Escreveu Abraham Lincoln: “eu faço o melhor que sei, o melhor que posso, e pretendo continuar a fazê-lo até ao fim. Se o fim provar que estou certo, o que é dito contra mim não terá qualquer importância. Se o fim provar que estou errado, dez anjos a jurar que eu estava certo não farão qualquer diferença”.

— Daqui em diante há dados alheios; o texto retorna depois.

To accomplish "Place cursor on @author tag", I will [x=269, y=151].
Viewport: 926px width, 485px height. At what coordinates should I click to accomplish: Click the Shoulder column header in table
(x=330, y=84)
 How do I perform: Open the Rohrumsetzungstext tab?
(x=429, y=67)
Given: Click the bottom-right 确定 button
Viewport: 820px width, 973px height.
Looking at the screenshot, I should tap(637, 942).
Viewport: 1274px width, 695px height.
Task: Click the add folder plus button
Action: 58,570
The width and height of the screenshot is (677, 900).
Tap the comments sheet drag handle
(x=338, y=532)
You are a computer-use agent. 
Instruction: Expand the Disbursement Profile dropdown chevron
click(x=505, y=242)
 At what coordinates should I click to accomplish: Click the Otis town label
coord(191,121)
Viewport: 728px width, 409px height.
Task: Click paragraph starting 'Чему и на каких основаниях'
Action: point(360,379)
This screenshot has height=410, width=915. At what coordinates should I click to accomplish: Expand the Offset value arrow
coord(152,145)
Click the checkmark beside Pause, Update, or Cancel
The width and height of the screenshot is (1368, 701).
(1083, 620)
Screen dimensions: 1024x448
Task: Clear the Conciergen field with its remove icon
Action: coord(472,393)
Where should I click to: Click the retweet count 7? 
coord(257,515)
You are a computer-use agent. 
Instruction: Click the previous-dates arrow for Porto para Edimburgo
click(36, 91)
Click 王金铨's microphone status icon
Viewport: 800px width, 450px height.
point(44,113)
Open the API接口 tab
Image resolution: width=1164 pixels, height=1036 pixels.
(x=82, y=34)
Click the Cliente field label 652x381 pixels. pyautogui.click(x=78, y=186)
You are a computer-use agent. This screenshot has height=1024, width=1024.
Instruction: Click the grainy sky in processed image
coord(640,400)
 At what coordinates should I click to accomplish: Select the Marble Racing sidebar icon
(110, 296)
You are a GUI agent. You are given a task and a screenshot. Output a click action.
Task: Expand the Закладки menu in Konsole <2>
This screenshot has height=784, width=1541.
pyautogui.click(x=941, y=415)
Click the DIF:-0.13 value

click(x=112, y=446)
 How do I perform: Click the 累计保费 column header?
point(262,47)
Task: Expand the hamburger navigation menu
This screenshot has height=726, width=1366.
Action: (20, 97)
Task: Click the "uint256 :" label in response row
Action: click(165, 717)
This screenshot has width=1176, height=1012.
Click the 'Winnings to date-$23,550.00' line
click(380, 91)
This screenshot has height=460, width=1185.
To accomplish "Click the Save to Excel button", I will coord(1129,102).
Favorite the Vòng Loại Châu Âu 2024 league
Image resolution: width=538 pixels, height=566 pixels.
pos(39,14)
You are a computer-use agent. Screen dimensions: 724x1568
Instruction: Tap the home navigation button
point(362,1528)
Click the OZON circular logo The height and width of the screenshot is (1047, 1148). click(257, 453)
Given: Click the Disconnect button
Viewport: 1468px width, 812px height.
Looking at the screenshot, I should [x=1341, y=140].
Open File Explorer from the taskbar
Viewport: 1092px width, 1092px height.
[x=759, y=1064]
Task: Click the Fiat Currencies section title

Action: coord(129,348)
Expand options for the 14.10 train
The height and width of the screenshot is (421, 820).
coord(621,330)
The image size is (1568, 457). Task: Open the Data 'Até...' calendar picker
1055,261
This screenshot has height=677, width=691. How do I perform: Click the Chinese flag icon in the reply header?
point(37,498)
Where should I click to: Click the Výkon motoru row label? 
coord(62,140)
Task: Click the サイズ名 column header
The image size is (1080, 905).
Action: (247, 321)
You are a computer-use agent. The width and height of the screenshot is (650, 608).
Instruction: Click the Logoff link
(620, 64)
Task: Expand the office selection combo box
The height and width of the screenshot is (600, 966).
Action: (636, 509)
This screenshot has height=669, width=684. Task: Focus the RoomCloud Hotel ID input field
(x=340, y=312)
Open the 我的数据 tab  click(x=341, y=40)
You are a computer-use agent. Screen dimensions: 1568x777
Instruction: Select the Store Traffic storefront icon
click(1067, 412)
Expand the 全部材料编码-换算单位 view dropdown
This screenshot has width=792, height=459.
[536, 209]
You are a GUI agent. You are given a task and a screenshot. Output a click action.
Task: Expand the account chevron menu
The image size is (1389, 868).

Capítulo sexto: o erro de António Costa

Na noite das eleições, Costa tinha 4 caminhos: um de abandono incondicional – a demissão -, outro de fuga em frente (o que adoptou). Os 2 restantes, de recuo e rendição, eram ambos viáveis e dar-lhe-iam uma hipótese de sobrevivência no anunciado Congresso socialista: mas para isso teriam de ter sido a primeira escolha (ou quase), acompanhados por uma clara mensagem de rendição e recuo: na oposição o PS, de quem a governação dependeria decisivamente, colocaria o governo perante as suas responsabilidades, marcaria as políticas (limitaria a austeridade), cúmplice com o povo português, atento aos abusos, infinitamente mais eficaz e poderoso do que metido no colete-de-forças de uma coligação contra-natura.

O PS teria saído reforçado dessa escolha. Poderia Costa sobreviver no seio do partido? Talvez. Mas se falhar o governo de esquerda, ou se durar um tempo curto, nem mil anjos a jurar pelo secretário-geral do PS farão qualquer diferença.